Collected data:
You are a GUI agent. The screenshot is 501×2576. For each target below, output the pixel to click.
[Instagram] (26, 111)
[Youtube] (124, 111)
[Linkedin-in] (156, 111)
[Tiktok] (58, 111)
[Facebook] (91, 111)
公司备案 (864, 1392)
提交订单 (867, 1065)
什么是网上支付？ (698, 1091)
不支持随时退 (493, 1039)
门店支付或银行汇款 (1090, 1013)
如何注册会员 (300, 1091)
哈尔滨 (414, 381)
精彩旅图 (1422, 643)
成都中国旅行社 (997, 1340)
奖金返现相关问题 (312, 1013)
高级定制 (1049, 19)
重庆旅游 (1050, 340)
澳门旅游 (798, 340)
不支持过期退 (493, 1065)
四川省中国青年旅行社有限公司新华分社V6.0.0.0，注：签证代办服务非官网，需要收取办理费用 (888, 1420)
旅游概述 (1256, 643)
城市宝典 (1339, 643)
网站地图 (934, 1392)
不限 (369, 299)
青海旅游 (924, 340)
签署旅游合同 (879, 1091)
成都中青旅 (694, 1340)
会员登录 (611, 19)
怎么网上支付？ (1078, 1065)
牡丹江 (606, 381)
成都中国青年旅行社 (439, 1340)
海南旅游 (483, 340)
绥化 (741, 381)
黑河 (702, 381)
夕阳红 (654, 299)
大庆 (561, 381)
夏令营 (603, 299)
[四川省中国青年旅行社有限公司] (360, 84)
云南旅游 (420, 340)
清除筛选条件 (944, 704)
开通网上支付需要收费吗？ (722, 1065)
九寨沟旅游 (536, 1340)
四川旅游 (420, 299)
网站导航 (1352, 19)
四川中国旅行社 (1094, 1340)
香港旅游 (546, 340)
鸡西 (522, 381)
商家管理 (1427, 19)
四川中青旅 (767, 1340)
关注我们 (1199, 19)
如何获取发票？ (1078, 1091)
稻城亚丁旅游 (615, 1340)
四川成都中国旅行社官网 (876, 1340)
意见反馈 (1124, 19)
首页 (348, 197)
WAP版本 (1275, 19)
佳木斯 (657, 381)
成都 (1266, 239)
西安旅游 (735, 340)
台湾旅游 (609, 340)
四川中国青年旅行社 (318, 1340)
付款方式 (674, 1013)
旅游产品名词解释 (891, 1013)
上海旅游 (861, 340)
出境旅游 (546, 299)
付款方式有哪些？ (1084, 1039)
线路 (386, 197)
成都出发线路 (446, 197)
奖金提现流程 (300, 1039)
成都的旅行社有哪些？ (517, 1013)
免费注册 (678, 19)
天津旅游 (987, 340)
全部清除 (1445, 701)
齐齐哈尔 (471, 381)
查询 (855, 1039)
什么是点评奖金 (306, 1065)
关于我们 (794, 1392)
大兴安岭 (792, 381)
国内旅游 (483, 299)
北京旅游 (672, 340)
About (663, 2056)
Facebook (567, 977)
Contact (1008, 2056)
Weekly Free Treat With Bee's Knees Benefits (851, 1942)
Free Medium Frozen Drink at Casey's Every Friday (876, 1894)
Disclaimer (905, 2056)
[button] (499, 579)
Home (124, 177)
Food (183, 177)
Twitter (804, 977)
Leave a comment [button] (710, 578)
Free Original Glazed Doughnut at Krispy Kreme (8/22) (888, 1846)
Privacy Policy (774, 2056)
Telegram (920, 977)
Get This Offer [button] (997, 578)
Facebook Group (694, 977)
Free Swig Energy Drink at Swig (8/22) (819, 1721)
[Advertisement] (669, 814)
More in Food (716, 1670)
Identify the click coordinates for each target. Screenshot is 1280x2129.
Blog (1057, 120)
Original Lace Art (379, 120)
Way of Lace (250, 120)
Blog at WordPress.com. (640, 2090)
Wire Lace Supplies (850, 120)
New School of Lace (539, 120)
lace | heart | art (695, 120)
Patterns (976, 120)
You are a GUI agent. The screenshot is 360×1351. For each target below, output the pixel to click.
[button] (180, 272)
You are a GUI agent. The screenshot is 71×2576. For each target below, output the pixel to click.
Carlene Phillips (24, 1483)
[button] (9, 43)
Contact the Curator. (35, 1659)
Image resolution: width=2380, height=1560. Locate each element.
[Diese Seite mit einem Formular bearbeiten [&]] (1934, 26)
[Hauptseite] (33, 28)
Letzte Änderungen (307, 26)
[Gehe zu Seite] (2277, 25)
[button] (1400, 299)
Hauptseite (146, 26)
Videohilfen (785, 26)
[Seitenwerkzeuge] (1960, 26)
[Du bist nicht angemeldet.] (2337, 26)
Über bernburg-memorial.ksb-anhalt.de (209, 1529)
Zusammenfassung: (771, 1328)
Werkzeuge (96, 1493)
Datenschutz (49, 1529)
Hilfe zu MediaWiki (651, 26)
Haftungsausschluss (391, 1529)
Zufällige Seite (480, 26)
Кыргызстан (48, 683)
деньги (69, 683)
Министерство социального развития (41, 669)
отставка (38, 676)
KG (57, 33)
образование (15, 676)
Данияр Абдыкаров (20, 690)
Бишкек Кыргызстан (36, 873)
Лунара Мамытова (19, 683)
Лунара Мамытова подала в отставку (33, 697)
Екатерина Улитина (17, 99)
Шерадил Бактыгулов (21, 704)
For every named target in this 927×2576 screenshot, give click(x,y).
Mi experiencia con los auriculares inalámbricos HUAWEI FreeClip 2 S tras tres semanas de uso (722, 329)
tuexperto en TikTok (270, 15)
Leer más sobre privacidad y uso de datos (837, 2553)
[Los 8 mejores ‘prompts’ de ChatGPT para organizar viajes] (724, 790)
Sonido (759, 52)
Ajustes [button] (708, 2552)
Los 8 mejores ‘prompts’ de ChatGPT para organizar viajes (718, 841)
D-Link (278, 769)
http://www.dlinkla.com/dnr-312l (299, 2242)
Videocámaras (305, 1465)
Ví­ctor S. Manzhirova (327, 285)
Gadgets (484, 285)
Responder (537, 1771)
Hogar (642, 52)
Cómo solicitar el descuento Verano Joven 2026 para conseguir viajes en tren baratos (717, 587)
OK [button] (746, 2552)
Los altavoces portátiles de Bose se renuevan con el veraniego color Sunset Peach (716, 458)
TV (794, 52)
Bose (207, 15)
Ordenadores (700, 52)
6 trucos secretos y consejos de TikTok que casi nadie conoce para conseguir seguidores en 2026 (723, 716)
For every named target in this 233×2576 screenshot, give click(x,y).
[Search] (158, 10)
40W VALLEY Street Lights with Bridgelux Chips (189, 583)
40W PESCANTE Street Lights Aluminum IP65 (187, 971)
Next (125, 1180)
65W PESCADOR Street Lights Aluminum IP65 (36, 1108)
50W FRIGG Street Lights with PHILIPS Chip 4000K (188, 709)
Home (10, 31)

» **THE TASK**
Exact copies of all the entries above are to be printed.

» **SOLVED EXERCISE**
You are a GUI agent. The screenshot is 501×2576. For each target below, output the pixel to click.
[Instagram] (26, 111)
[Youtube] (124, 111)
[Linkedin-in] (156, 111)
[Tiktok] (58, 111)
[Facebook] (91, 111)
公司备案 (864, 1392)
提交订单 (867, 1065)
什么是网上支付？ (698, 1091)
不支持随时退 (493, 1039)
门店支付或银行汇款 (1090, 1013)
如何注册会员 (300, 1091)
哈尔滨 (414, 381)
精彩旅图 (1422, 643)
成都中国旅行社 (997, 1340)
奖金返现相关问题 (312, 1013)
高级定制 (1049, 19)
重庆旅游 (1050, 340)
澳门旅游 (798, 340)
不支持过期退 (493, 1065)
四川省中国青年旅行社有限公司新华分社V6.0.0.0，注：签证代办服务非官网，需要收取办理费用 (888, 1420)
旅游概述 (1256, 643)
城市宝典 (1339, 643)
网站地图 (934, 1392)
不限 (369, 299)
青海旅游 (924, 340)
签署旅游合同 (879, 1091)
成都中青旅 (694, 1340)
会员登录 (611, 19)
怎么网上支付？ (1078, 1065)
牡丹江 (606, 381)
成都中国青年旅行社 (439, 1340)
海南旅游 (483, 340)
绥化 (741, 381)
黑河 (702, 381)
夕阳红 (654, 299)
大庆 (561, 381)
夏令营 (603, 299)
[四川省中国青年旅行社有限公司] (360, 84)
云南旅游 (420, 340)
清除筛选条件 (944, 704)
开通网上支付需要收费吗？ (722, 1065)
九寨沟旅游 (536, 1340)
四川旅游 (420, 299)
网站导航 (1352, 19)
四川中国旅行社 (1094, 1340)
香港旅游 (546, 340)
鸡西 (522, 381)
商家管理 (1427, 19)
四川中青旅 (767, 1340)
关注我们 (1199, 19)
如何获取发票？ (1078, 1091)
稻城亚丁旅游 (615, 1340)
四川成都中国旅行社官网 (876, 1340)
意见反馈 (1124, 19)
首页 (348, 197)
WAP版本 (1275, 19)
佳木斯 (657, 381)
成都 (1266, 239)
西安旅游 (735, 340)
台湾旅游 (609, 340)
四川中国青年旅行社 (318, 1340)
付款方式 (674, 1013)
旅游产品名词解释 (891, 1013)
上海旅游 (861, 340)
出境旅游 (546, 299)
付款方式有哪些？ (1084, 1039)
线路 (386, 197)
成都出发线路 (446, 197)
奖金提现流程 (300, 1039)
成都的旅行社有哪些？ (517, 1013)
免费注册 (678, 19)
天津旅游 (987, 340)
全部清除 (1445, 701)
齐齐哈尔 (471, 381)
查询 (855, 1039)
什么是点评奖金 (306, 1065)
关于我们 (794, 1392)
大兴安岭 (792, 381)
国内旅游 (483, 299)
北京旅游 (672, 340)
About (663, 2056)
Facebook (567, 977)
Contact (1008, 2056)
Weekly Free Treat With Bee's Knees Benefits (851, 1942)
Free Medium Frozen Drink at Casey's Every Friday (876, 1894)
Disclaimer (905, 2056)
[button] (499, 579)
Home (124, 177)
Food (183, 177)
Twitter (804, 977)
Leave a comment [button] (710, 578)
Free Original Glazed Doughnut at Krispy Kreme (8/22) (888, 1846)
Privacy Policy (774, 2056)
Telegram (920, 977)
Get This Offer [button] (997, 578)
Facebook Group (694, 977)
Free Swig Energy Drink at Swig (8/22) (819, 1721)
[Advertisement] (669, 814)
More in Food (716, 1670)
Identify the click coordinates for each target. Screenshot is 1280x2129.
Blog (1057, 120)
Original Lace Art (379, 120)
Way of Lace (250, 120)
Blog at WordPress.com. (640, 2090)
Wire Lace Supplies (850, 120)
New School of Lace (539, 120)
lace | heart | art (695, 120)
Patterns (976, 120)
You are a GUI agent. The screenshot is 360×1351. For each target below, output the pixel to click.
[button] (180, 272)
You are a GUI agent. The screenshot is 71×2576. For each target below, output the pixel to click.
Carlene Phillips (24, 1483)
[button] (9, 43)
Contact the Curator. (35, 1659)
Image resolution: width=2380, height=1560. Locate each element.
[Diese Seite mit einem Formular bearbeiten [&]] (1934, 26)
[Hauptseite] (33, 28)
Letzte Änderungen (307, 26)
[Gehe zu Seite] (2277, 25)
[button] (1400, 299)
Hauptseite (146, 26)
Videohilfen (785, 26)
[Seitenwerkzeuge] (1960, 26)
[Du bist nicht angemeldet.] (2337, 26)
Über bernburg-memorial.ksb-anhalt.de (209, 1529)
Zusammenfassung: (771, 1328)
Werkzeuge (96, 1493)
Datenschutz (49, 1529)
Hilfe zu MediaWiki (651, 26)
Haftungsausschluss (391, 1529)
Zufällige Seite (480, 26)
Кыргызстан (48, 683)
деньги (69, 683)
Министерство социального развития (41, 669)
отставка (38, 676)
KG (57, 33)
образование (15, 676)
Данияр Абдыкаров (20, 690)
Бишкек Кыргызстан (36, 873)
Лунара Мамытова (19, 683)
Лунара Мамытова подала в отставку (33, 697)
Екатерина Улитина (17, 99)
Шерадил Бактыгулов (21, 704)
For every named target in this 927×2576 screenshot, give click(x,y).
Mi experiencia con los auriculares inalámbricos HUAWEI FreeClip 2 S tras tres semanas de uso (722, 329)
tuexperto en TikTok (270, 15)
Leer más sobre privacidad y uso de datos (837, 2553)
[Los 8 mejores ‘prompts’ de ChatGPT para organizar viajes] (724, 790)
Sonido (759, 52)
Ajustes [button] (708, 2552)
Los 8 mejores ‘prompts’ de ChatGPT para organizar viajes (718, 841)
D-Link (278, 769)
http://www.dlinkla.com/dnr-312l (299, 2242)
Videocámaras (305, 1465)
Ví­ctor S. Manzhirova (327, 285)
Gadgets (484, 285)
Responder (537, 1771)
Hogar (642, 52)
Cómo solicitar el descuento Verano Joven 2026 para conseguir viajes en tren baratos (717, 587)
OK [button] (746, 2552)
Los altavoces portátiles de Bose se renuevan con el veraniego color Sunset Peach (716, 458)
TV (794, 52)
Bose (207, 15)
Ordenadores (700, 52)
6 trucos secretos y consejos de TikTok que casi nadie conoce para conseguir seguidores en 2026 (723, 716)
For every named target in this 233×2576 screenshot, give click(x,y).
[Search] (158, 10)
40W VALLEY Street Lights with Bridgelux Chips (189, 583)
40W PESCANTE Street Lights Aluminum IP65 (187, 971)
Next (125, 1180)
65W PESCADOR Street Lights Aluminum IP65 (36, 1108)
50W FRIGG Street Lights with PHILIPS Chip 4000K (188, 709)
Home (10, 31)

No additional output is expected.